En s’intéressant à ce haut lieu de l’islam en France, Raphaëlle Bacqué et
Ariane Chemin racontent en creux un échec. Celui de l’Etat français, qui rêvait
de faire de cette institution l’unique représentante d’une religion de plus en
plus protéiforme. En mai, « M » en livrait un autre visage en donnant
la parole à de jeunes femmes françaises portant le hijab.
Des limousines aux vitres fumées, des
chauffeurs qui s’empressent, des portières qui claquent.
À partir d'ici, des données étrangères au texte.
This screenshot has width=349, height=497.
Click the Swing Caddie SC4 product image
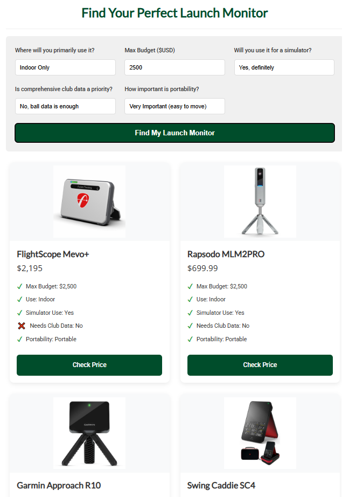[x=260, y=433]
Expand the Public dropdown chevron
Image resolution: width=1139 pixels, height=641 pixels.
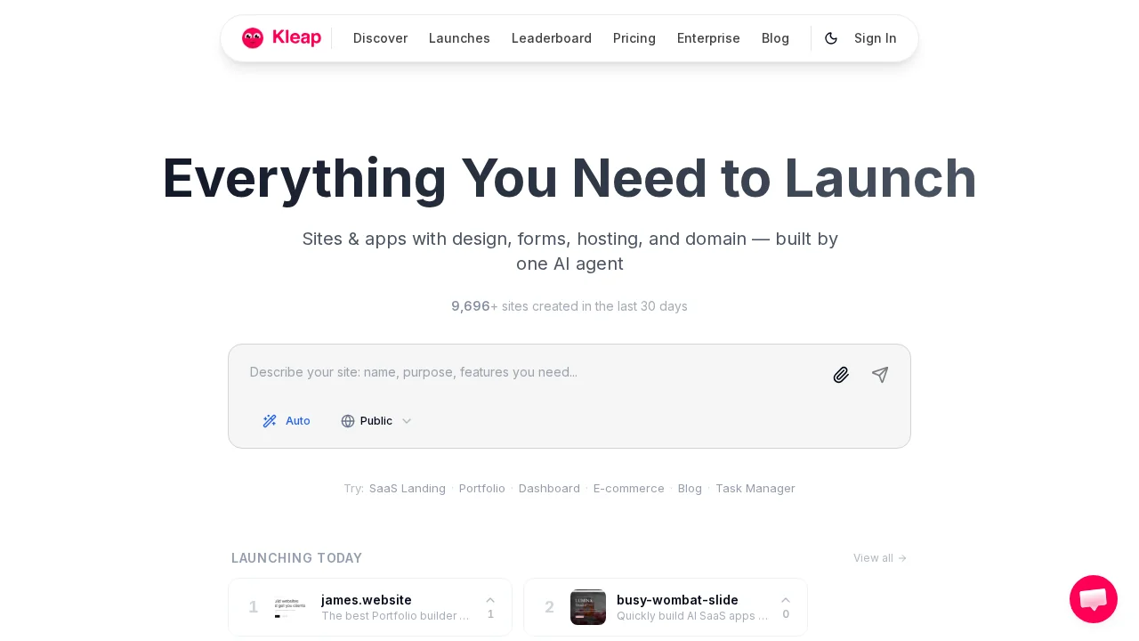coord(407,421)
La semaine dernière
encore, Azali Assoumani, le nouveau président des Comores, a souhaité, juste
après sa visite à l’Élysée, rencontrer le recteur de la Mosquée de Paris, Dalil
Boubakeur. Le vendredi, il n’est pas rare de voir un ballet de voitures
diplomatiques déposer, devant l’imposante entrée de style mauresque, des
conseillers des ambassades du Qatar ou d’Arabie saoudite. Les jardins à
l’andalouse et les cours intérieures à colonnes en stuc se souviennent aussi de
la visite, il y a quelques années, du dalaï-lama, ou de l’apparition de Rania
de Jordanie, accompagnée de Cécilia Sarkozy. La reine avait fait sensation et
la presse people avait dépêché, pour la première fois, ses paparazzis à la
Grande Mosquée de Paris, dans le 5e arrondissement.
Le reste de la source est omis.